British drugmaker AstraZeneca jumped 4.2% after saying it will take full control of Caelum Biosciences in a deal worth up to $500 million.
The pan-European STOXX 600 index rose 0.6%, with investors gradually looking past a 2.2% fall in the previous session.
"If investing is often about climbing a wall of worry, then market participants arguably face the equivalent of the Matterhorn right now but on Wednesday investors seemed to be undaunted," said Russ Mould, investment director at AJ Bell.
Global stocks tumbled on Tuesday as U.S. government bond yields surged on growing expectations of faster interest rate hikes by the Federal Reserve and steered investors away from high-growth technology stocks.
The European tech sector slipped 0.7% extending its declines from Tuesday. ASML Holding NV, one of the key suppliers to computer chip makers, reversed earlier gains to trade 2.6% lower even after raising financial targets.
ASM International jumped almost 3.9% a day after it raised its third-quarter order intake guidance.

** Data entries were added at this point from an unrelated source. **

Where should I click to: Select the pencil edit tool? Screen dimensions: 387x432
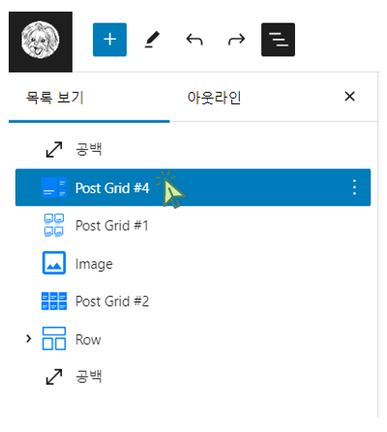[x=152, y=40]

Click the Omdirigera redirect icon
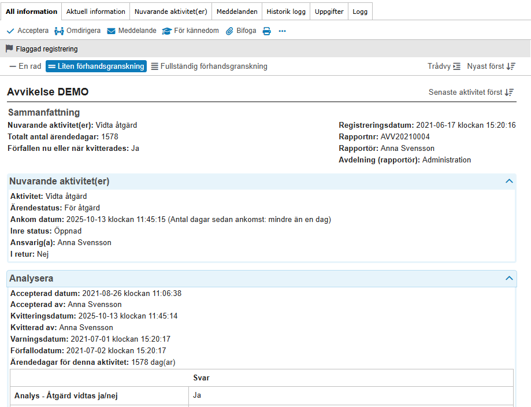(x=59, y=31)
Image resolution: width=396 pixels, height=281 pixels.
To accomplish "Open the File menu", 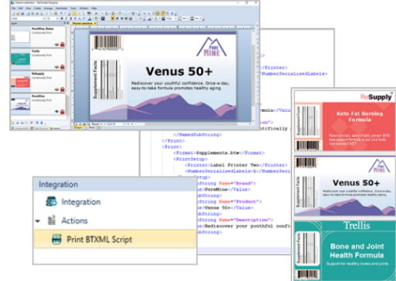I will tap(13, 9).
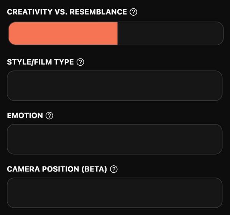Set creativity slider to far right end
The width and height of the screenshot is (230, 215).
221,33
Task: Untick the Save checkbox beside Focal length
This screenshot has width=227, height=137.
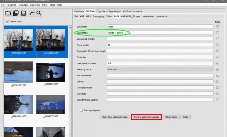Action: coord(217,45)
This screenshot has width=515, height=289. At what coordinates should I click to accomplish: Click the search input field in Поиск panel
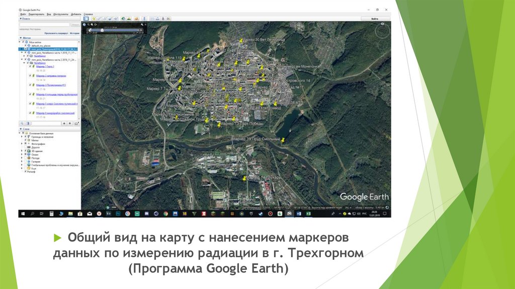[x=44, y=24]
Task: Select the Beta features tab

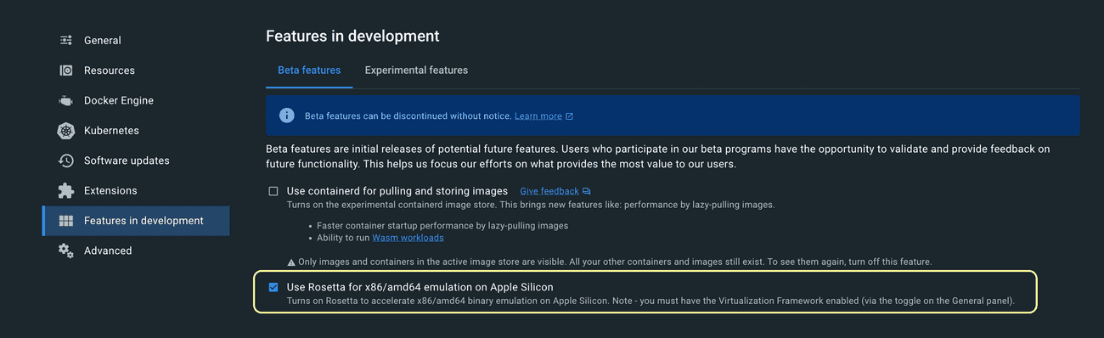Action: (x=309, y=70)
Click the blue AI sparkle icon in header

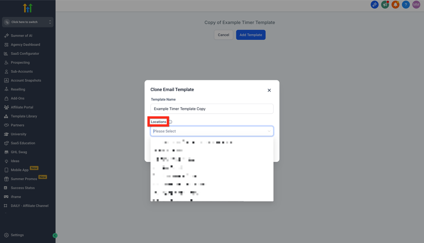click(x=375, y=5)
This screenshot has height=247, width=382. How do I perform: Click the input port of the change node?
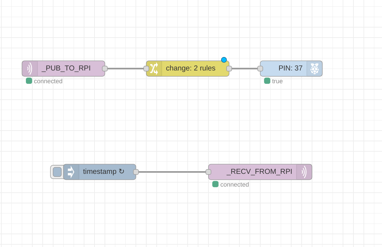click(146, 68)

After smooth gains in the past seven months, stock markets have faced volatility in September with investors nervous about major central banks withdrawing pandemic-era stimulus amid signs of higher inflation.

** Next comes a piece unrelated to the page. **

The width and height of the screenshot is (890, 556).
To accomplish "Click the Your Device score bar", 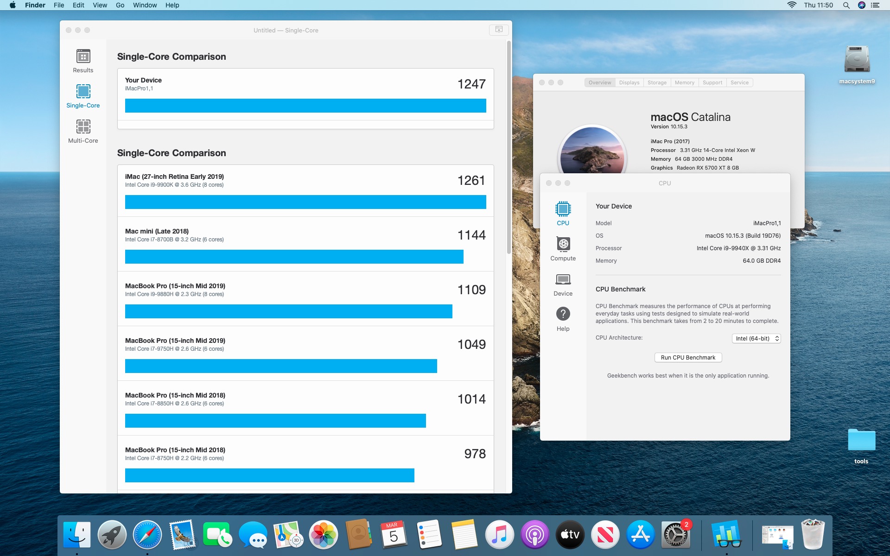I will [305, 106].
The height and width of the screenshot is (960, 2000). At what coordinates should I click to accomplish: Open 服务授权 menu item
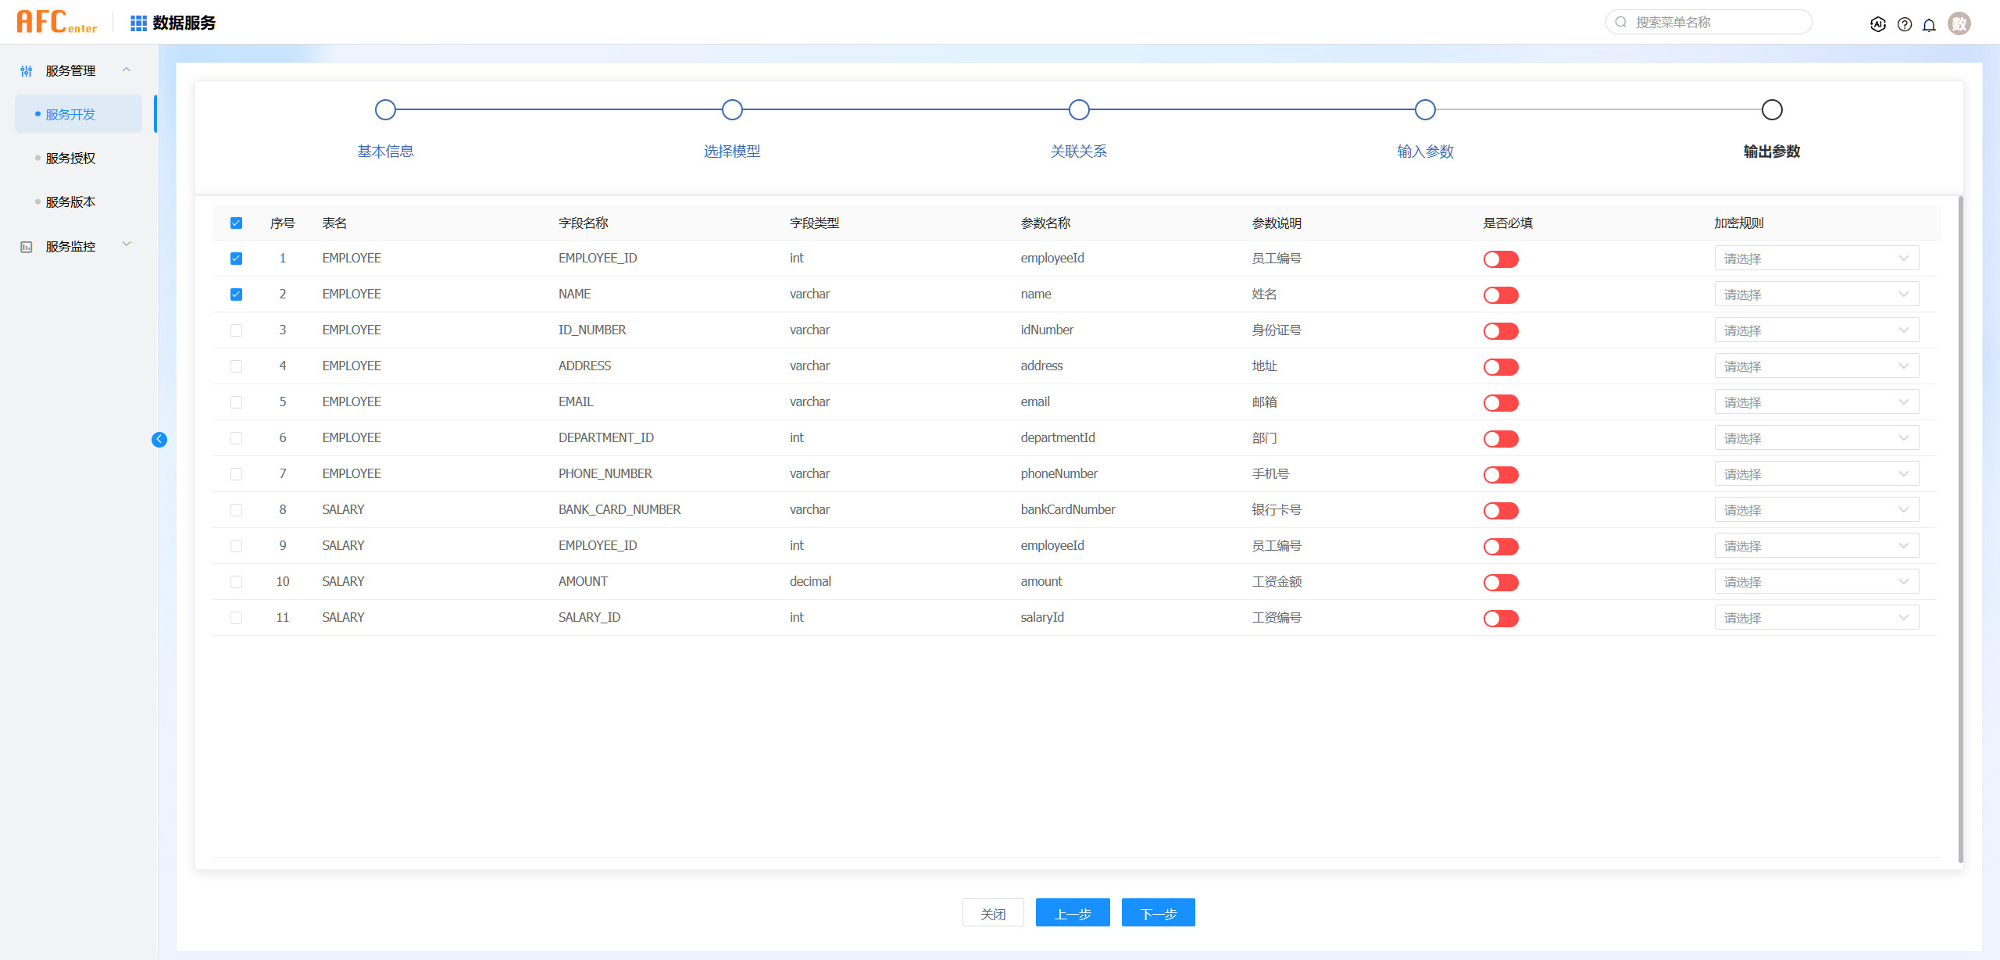point(70,159)
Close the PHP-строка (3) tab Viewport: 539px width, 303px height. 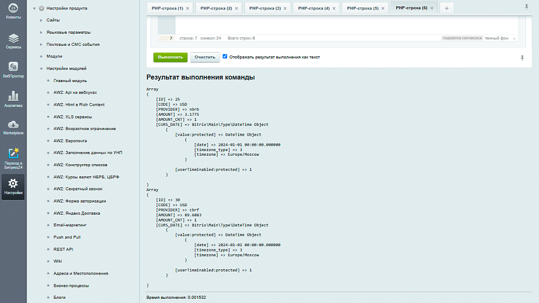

The benchmark STOXX 600 is on course to end September 3.2% lower, leaving it with marginal gains on the quarter.
"Rates are still low in a historical context, but a sharp sustained increase will unnerve markets if the economy is caught short of time to adapt to tighter credit conditions," said Jim Smigiel, chief investment officer at SEI.
A recent surge in commodity prices, supply-chain constraints, the Evergrande debt crisis and a power crunch in China have all hurt global growth sentiment.
Data showed Spain's inflation surged to a 13-year-high in September.
British clothing retailer Next climbed 3.9% to a record high after it raised its full-year profit outlook for the fourth time in six months.
Meanwhile, the oil & gas index slipped back from over one-year highs as a recent rally in crude prices petered out following an unexpected build in U.S. inventories. [O/R]
Royal Mail Plc dropped 8.8% to the bottom of the UK's FTSE 100 after UBS downgraded the stock to "sell" from "buy".